The principal reason for these requirements is the colonial revulsion over general warrants. A general warrant does not specifically describe the place to be searched or the person or thing to be seized, and it is not based on the probable cause of criminal behavior of the person targeted by the government.

With a general warrant, the government simply gets authority from a judge to search a haystack looking for a needle, and in the process it may disturb and move all the straw it wants. Stated differently, a general warrant permits the government to intrude upon the privacy of persons as to whom it has no probable cause of criminal behavior and without stating what it is looking for.

The Foreign Intelligence Surveillance Act (FISA) court has been issuing general warrants to the National Security Agency (NSA) since 1978, but it was not until last June that we learned that these general warrants have been executed upon the telephone calls, text messages, emails, bank records, utility bills, and credit card bills of all persons in America since 2009.

The constitutional requirement of probable cause is not political fancy; rather, it saves us from tyranny. Probable cause is a quantum of evidence that is sufficient to lead a neutral judge to conclude that the person about whom the evidence has been presented is more likely than not to possess further evidence of criminal behavior, or has more likely than not engaged in criminal behavior that is worthy of the government's use of its investigatory tools such that the government may lawfully and morally invade that person's natural right to privacy.

Last week, Robert S. Litt, general counsel for the Office of the Director of National Intelligence, which runs the NSA, engaged in a curious colloquy with members of the president's Privacy and Civil Liberties Oversight Board. Litt complained that presenting probable cause about individuals to judges and then seeking search warrants from those judges to engage in surveillance of each of those individuals is too difficult.

This is a remarkable admission from the chief lawyer for the nation's spies. He and the 60,000 NSA employees and vendors who have been spying on us have taken oaths to uphold the Constitution. There are no loopholes in their oaths. Each person's oath is to the entire Constitution—whether compliance is easy or difficult. Yet the "too difficult" admission has far-reaching implications.

This must mean that the NSA itself acknowledges that it is seeking and executing general warrants because the warrants the Constitution requires are too difficult to obtain. Stated differently, the NSA knows it is violating the Fourth Amendment to the Constitution, because that amendment expressly forbids general warrants.

In my career as a lawyer, judge, law professor, author, and television commentator, I have heard many excuses for violating the Constitution. I reject all of them when they come from one who has sworn to uphold the Constitution, yet I understand the intellectually honest excuses—like exigent circumstances—when they are based on duty.

The NSA's excuses are not intellectually honest, and they are not based on duty. They are based on laziness.

But there was more than met the eye in Litt's testimony last week. Two days after Litt admitted to the use of general warrants, and while the president was in Europe, the White House leaked to the press its plans to curtail the massive NSA spying.

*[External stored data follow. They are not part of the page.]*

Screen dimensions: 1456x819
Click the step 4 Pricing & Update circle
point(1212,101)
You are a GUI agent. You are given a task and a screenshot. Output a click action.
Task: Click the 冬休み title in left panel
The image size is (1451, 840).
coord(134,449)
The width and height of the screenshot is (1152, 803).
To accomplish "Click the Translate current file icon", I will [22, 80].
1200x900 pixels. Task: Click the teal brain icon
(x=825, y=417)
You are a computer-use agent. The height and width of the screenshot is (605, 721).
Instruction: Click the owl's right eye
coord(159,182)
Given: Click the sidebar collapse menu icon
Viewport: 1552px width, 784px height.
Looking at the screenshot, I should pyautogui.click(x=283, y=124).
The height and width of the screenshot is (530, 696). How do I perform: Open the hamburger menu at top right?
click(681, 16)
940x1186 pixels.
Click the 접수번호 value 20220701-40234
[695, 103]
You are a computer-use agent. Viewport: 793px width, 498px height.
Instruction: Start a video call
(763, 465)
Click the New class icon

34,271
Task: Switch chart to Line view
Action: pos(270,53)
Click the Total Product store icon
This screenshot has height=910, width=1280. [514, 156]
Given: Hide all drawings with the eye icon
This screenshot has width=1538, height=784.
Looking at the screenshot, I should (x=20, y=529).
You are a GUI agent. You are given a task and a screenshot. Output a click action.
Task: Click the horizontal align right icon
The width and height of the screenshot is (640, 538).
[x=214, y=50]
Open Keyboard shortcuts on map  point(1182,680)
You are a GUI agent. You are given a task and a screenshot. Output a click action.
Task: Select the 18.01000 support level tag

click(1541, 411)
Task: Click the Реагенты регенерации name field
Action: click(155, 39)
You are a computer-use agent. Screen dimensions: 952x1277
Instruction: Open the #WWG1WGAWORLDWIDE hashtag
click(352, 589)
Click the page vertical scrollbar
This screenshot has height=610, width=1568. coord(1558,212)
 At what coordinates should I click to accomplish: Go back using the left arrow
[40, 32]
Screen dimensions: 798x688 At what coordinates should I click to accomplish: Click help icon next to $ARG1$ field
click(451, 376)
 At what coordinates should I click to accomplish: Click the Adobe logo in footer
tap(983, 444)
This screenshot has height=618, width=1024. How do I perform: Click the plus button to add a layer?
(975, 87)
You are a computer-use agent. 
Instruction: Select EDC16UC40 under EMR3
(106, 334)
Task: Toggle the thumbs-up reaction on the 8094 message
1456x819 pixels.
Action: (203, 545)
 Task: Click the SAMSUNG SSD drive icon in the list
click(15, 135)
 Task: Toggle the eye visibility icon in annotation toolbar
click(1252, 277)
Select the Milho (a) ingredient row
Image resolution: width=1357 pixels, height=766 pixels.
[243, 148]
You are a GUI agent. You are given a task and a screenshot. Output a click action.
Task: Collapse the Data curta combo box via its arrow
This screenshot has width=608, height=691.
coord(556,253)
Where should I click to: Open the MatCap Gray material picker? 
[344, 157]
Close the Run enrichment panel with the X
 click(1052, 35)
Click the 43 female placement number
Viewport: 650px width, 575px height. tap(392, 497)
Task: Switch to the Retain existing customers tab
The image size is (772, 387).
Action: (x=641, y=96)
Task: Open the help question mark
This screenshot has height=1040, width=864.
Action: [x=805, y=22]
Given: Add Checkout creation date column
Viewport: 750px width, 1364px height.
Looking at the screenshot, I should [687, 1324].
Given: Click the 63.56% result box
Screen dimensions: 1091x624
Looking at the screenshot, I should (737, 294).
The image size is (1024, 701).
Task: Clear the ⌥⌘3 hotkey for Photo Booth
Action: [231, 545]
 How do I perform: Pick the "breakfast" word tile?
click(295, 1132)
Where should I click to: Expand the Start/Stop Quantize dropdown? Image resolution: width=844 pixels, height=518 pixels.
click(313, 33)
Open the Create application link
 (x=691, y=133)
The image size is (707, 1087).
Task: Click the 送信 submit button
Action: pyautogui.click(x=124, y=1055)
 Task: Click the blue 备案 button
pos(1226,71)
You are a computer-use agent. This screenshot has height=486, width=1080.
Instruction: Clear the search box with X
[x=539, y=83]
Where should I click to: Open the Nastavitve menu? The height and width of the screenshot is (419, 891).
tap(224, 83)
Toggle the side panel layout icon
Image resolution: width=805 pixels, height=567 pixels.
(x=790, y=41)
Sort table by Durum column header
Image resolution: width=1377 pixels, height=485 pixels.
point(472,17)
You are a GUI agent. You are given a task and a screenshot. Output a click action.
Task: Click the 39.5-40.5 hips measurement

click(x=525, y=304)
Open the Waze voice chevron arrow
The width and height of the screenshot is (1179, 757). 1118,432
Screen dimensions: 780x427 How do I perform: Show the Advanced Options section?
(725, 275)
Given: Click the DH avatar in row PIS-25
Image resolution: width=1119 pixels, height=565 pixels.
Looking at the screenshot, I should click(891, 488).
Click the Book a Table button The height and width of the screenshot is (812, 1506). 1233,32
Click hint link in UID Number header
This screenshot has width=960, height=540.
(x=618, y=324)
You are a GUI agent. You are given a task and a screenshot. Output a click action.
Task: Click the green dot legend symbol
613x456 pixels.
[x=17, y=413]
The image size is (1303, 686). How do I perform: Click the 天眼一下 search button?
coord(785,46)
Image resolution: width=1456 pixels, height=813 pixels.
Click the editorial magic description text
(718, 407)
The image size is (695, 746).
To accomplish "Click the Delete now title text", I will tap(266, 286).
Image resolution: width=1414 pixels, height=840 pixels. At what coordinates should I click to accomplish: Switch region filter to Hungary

Those plans, which would change only the appearance of what the NSA does but not its substance, have three parts.

The first change relieves the NSA of the need for general warrants to require delivery of massive amounts of data about innocent Americans as to which the NSA has no probable cause, because the second change requires the computer servers and telecoms to preserve their records—instead of the NSA preserving them— and make them "immediately" available to the NSA when it comes calling. And the third is the requirement of a warrant from a FISA judge before the NSA may access that stored data. But because that warrant is not based on probable cause but rather on NSA whim, it is a foregone conclusion that the general warrants for examination, as opposed to delivery, will be granted. The FISA court has granted well in excess of 99 percent of the general warrants the NSA has sought.

Litt must have known what the White House planned to leak when he made his "too difficult" complaint, as it fits nicely with this new scheme. Yet the scheme itself, because it lacks the requirement of probable cause that the Constitution requires, is equally as unconstitutional and morally repugnant as what the NSA has been doing for five years. Moreover, the NSA will not exactly go hat in hand to the computer servers and telecoms once it wishes to hear telephone calls or read emails or credit card bills. Its agents will simply press a few buttons on their computers when they wish, and the data they seek will be made available to them.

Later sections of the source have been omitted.